═════ RECORDS FOR THE TASK ═════

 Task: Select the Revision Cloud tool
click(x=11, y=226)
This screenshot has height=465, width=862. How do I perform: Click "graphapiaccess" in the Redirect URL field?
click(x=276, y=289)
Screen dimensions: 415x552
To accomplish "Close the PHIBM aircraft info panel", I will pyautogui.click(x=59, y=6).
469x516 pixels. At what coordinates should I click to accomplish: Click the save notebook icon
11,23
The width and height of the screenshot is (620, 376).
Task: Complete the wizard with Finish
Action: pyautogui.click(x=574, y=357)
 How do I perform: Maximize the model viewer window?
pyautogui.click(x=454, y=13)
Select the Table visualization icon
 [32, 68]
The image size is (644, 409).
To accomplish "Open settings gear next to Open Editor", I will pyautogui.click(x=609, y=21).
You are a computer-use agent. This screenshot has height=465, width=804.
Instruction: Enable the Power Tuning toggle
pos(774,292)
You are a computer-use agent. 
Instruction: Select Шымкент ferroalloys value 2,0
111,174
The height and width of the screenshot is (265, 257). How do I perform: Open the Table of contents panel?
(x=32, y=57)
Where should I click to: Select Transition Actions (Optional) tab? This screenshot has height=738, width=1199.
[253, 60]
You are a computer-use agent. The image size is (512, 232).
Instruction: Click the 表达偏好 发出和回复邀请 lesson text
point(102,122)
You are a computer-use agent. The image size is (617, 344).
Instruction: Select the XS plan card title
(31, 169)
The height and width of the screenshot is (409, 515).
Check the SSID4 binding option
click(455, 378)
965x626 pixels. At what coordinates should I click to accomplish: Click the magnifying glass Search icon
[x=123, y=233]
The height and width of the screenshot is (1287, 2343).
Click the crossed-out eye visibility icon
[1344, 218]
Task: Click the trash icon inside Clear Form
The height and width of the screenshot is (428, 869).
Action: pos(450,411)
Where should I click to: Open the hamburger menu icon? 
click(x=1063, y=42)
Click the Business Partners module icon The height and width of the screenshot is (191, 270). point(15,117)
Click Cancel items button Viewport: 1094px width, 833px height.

═════

Rewrite all of the records above, changing every "icon" to "symbol" and leaving everything else as it is.

* SOLUTION FOR THIS EXERCISE
 Task: Select the Revision Cloud tool
click(x=11, y=226)
This screenshot has height=465, width=862. How do I perform: Click "graphapiaccess" in the Redirect URL field?
click(x=276, y=289)
Screen dimensions: 415x552
To accomplish "Close the PHIBM aircraft info panel", I will pyautogui.click(x=59, y=6).
469x516 pixels. At what coordinates should I click to accomplish: Click the save notebook symbol
11,23
The width and height of the screenshot is (620, 376).
Task: Complete the wizard with Finish
Action: pyautogui.click(x=574, y=357)
 How do I perform: Maximize the model viewer window?
pyautogui.click(x=454, y=13)
Select the Table visualization symbol
 [32, 68]
The image size is (644, 409).
To accomplish "Open settings gear next to Open Editor", I will pyautogui.click(x=609, y=21).
You are a computer-use agent. This screenshot has height=465, width=804.
Instruction: Enable the Power Tuning toggle
pos(774,292)
You are a computer-use agent. 
Instruction: Select Шымкент ferroalloys value 2,0
111,174
The height and width of the screenshot is (265, 257). How do I perform: Open the Table of contents panel?
(x=32, y=57)
Where should I click to: Select Transition Actions (Optional) tab? This screenshot has height=738, width=1199.
[253, 60]
You are a computer-use agent. The image size is (512, 232).
Instruction: Click the 表达偏好 发出和回复邀请 lesson text
point(102,122)
You are a computer-use agent. The image size is (617, 344).
Instruction: Select the XS plan card title
(31, 169)
The height and width of the screenshot is (409, 515).
Check the SSID4 binding option
click(455, 378)
965x626 pixels. At what coordinates should I click to accomplish: Click the magnifying glass Search symbol
[x=123, y=233]
The height and width of the screenshot is (1287, 2343).
Click the crossed-out eye visibility symbol
[1344, 218]
Task: Click the trash symbol inside Clear Form
The height and width of the screenshot is (428, 869).
Action: pos(450,411)
Where should I click to: Open the hamburger menu symbol? 
click(x=1063, y=42)
Click the Business Partners module symbol The height and width of the screenshot is (191, 270). point(15,117)
Click Cancel items button Viewport: 1094px width, 833px height.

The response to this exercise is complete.